Being the third largest DAO holder of CVX, Redacted Cartel will vote for the 4pool (UST+3CRV) and claim UST votium incentives. Redacted has also agreed not to sell UST for other stablecoins and will use it to pay contributors, partake in seed deals, partake in single-sided LPs, and build their treasury.
This partnership appears to be mutually beneficial as Redacted can solely receive a single stablecoin (UST) instead of multiple tokens from Votium that are not necessarily aligned with their mission. Terra, on the other hand, introduces another source of yield for UST (apart from Anchor) and bolsters broader adoption for UST in DeFi.
Bottom Line
Through the Redacted Cartel and Frax initiatives, Do Kwon attempts to ease the pressure on Luna and the Anchor Yield Reserve from the public lens, but the numbers don’t lie – despite the proposed changes to the protocol, and apparent new use cases for UST, Anchor yields cannot sustain at these rates for much longer without significant changes to the model. When yields compress, market participants will at best leave for greener pastures in the 4pool or at worst stablecoin farms elsewhere.
While it is tough to estimate the aggregate effects on UST from Terra’s initiatives and the rate at which Anchor’s Yield Reserve is depleting, one cannot help but wonder: “Anon, 73% of UST is currently deposited in Anchor. Will Terra be able to support demand for UST before Anchor Yield Reserve depletes? If not, what happens to LUNA price?”
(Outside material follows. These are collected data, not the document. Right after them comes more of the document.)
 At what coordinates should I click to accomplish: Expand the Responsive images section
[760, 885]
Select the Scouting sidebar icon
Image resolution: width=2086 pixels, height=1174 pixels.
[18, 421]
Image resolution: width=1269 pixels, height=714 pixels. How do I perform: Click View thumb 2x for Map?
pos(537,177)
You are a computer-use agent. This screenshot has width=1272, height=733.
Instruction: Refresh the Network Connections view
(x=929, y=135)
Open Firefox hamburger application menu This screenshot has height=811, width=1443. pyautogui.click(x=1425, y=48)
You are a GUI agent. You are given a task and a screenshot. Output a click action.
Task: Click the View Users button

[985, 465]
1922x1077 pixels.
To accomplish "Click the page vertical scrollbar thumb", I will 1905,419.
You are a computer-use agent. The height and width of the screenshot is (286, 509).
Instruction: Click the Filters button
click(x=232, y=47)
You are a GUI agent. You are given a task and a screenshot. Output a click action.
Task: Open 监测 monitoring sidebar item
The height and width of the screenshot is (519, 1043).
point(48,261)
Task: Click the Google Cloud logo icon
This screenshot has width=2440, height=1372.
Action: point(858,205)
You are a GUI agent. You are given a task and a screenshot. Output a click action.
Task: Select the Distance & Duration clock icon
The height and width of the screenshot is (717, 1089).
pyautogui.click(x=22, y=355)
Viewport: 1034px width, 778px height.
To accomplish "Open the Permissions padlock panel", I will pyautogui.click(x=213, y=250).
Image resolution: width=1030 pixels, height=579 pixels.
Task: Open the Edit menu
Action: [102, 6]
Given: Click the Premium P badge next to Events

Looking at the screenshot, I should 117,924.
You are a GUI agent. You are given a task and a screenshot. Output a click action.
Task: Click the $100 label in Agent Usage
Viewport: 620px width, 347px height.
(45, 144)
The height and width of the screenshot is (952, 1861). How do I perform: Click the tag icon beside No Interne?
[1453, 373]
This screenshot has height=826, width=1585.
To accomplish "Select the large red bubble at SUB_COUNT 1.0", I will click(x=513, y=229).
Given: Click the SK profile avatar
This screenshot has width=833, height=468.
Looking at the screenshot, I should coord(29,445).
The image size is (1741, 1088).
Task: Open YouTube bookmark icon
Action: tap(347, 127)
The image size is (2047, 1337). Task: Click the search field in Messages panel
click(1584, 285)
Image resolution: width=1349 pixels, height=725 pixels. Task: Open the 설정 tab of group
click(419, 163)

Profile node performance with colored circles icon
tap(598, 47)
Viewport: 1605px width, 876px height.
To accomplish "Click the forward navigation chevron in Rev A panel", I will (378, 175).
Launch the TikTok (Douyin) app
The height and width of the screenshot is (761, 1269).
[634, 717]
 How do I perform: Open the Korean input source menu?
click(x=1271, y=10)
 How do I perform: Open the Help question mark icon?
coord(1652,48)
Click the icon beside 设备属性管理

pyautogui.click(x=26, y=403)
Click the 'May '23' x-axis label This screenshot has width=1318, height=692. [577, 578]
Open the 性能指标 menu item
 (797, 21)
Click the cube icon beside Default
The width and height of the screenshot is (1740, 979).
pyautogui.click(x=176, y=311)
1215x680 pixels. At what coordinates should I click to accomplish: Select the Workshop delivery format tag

It is all too easy to paint a picture of gloom for Anchor, Luna, and UST based on the commentary above. Nonetheless, I can imagine a world in which UST succeeds as the first widely-adopted decentralized algorithmic stablecoin (and LUNA price continues its surge up).
Regardless of what happens in the ensuing months, one thing is for sure – Do has proved himself to be an exceptional community and narrative builder, deserving of the success Terra has had so far.
If the race to facilitate organic demand for UST started one year ago on Anchor’s birthday, it surely feels like we are in the homestretch now.